Based on my current understanding of Nextflow, if multiple processes are using GPU simultaneously with the executor set to local
, using the maxForks
directive alone is not sufficient to meet the requirements.
For example, a workflow has two GPU processes, A and B, and both are set with maxForks = 1
. Process A using 15GB of VRAM and process B also using 15GB. The total VRAM of the GPU is 24GB. Now, if there are 10 files that need to be processed using the same workflow, when Nextflow schedules the execution, it is possible for both process A and process B to be executed simultaneously. This can lead to one of the processes encountering an error due to insufficient VRAM.
Currently, I am using a Redis-based mutual exclusion to solve this issue. However, I still hope to have a more elegant solution using only Nextflow. I would appreciate some advice.
New feature
It would be extremely useful if GPU usage metrics were recorded for GPU tasks.
Usage scenario
Using GPU resources efficiently on HPC is often a challenge. For example, basecalling Oxford Nanopore sequencing data using the dorado basecaller often takes quite a bit of tuning to get good performance on HPC, for the following reasons: 1) Duplex mode makes heavy use of random access over thousands of files, resulting in low GPU utilization if the shared filesystem cannot keep up. Being able to monitor GPU utilization would allow detecting and mitigating this issue. 2) Dorado exhibits widely different performance on different GPU hardware. HPC nodes often are equipped with heterogenous GPU hardware. When parallelizing dorado jobs, it would be useful to measure the relative performance gaps between different GPU hardware. This information could be used to fine-tune job GPU requirements. (In SLURM or other cluster managers it's usually possible to specify which GPU hardware you're willing to use for a job to, e.g., exclude very old Nvidia architectures that no longer offer acceptable performance for a particular task.) 3) Dorado is a heavy user of GPU VRAM, and crashes when it runs out. Monitoring VRAM usage would help users tune dorado parameters to optimize performance/VRAM usage and know which GPU hardware to request from the cluster manager.

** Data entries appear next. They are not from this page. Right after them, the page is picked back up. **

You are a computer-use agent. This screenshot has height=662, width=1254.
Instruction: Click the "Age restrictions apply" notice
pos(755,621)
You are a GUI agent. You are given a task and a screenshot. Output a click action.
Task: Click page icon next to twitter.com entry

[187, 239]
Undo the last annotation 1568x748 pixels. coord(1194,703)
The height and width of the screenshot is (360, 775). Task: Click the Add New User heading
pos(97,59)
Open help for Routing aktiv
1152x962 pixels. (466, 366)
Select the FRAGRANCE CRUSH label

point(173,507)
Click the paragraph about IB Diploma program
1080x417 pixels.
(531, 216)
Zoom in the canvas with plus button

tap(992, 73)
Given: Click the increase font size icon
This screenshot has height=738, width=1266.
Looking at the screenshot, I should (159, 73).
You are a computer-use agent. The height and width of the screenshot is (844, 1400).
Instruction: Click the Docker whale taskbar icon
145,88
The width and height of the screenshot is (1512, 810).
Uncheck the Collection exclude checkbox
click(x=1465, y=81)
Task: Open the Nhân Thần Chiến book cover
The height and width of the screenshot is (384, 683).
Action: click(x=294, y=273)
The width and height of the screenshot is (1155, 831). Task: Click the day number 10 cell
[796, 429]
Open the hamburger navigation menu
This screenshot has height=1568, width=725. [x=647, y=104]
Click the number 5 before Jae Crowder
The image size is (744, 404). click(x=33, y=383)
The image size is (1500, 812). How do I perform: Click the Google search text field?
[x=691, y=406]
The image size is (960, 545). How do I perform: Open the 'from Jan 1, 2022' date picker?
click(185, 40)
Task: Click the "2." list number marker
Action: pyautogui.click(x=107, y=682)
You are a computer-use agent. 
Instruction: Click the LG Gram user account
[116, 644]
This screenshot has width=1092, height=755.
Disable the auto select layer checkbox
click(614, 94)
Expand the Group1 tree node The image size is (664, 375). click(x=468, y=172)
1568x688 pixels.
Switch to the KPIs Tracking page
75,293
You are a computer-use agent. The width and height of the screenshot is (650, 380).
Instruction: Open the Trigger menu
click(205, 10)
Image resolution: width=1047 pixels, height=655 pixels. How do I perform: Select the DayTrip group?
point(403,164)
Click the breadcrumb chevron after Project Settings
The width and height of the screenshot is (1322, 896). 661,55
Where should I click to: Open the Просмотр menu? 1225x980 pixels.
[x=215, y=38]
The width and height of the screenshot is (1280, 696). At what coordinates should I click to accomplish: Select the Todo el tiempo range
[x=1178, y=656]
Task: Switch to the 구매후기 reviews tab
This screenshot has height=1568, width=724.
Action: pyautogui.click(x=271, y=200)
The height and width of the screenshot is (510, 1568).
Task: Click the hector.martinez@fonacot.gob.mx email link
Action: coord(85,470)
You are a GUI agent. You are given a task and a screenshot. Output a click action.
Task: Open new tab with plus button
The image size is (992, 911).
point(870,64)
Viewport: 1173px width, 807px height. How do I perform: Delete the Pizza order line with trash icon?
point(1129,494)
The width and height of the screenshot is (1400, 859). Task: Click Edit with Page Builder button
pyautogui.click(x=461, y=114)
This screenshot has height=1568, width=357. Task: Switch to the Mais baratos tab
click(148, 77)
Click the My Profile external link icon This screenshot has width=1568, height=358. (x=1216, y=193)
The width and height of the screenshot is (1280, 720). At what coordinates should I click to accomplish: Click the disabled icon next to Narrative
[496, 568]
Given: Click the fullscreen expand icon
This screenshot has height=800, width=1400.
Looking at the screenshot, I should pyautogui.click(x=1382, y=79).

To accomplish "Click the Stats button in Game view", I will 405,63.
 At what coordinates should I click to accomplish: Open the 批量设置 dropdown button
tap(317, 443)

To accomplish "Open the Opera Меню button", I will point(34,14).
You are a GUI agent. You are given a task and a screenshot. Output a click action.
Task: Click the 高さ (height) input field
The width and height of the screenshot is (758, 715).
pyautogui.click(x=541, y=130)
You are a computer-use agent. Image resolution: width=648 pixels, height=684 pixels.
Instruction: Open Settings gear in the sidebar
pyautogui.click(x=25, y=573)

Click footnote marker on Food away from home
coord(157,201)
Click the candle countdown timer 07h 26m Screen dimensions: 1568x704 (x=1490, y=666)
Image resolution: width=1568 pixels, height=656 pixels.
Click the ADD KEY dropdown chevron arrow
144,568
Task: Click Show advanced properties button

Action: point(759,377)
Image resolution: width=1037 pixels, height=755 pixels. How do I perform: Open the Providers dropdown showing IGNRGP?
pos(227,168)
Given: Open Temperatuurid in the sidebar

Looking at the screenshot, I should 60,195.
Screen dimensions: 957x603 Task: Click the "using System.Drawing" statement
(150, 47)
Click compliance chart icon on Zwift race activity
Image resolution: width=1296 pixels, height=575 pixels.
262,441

These are very common issues when running dorado on HPC (there are tons of issues on dorado's bug tracker, see, e.g.: https://github.com/nanoporetech/dorado/issues/68, https://github.com/nanoporetech/dorado/issues/336, https://github.com/nanoporetech/dorado/issues/306). This is just a particular example, I imagine the same basic GPU metrics would be useful for most users running GPU tasks with nextflow.
Suggest implementation
An initial implementation could restrict itself to Nvidia GPUs, since those are overwhelmingly the most important for scientific computing.
Use
nvidia-settings
to record the following metrics:(A quick google search turned up this list of ways to programmatically grab GPU metrics: https://unix.stackexchange.com/questions/38560/gpu-usage-monitoring-cuda)
It would be especially useful if in the report HTML, there was a way to look at all metrics broken down by GPU hardware. Perhaps a checkbox of GPU hardware names, and as you select or deselect GPU models, the resulting GPU utilization/VRAM plots change.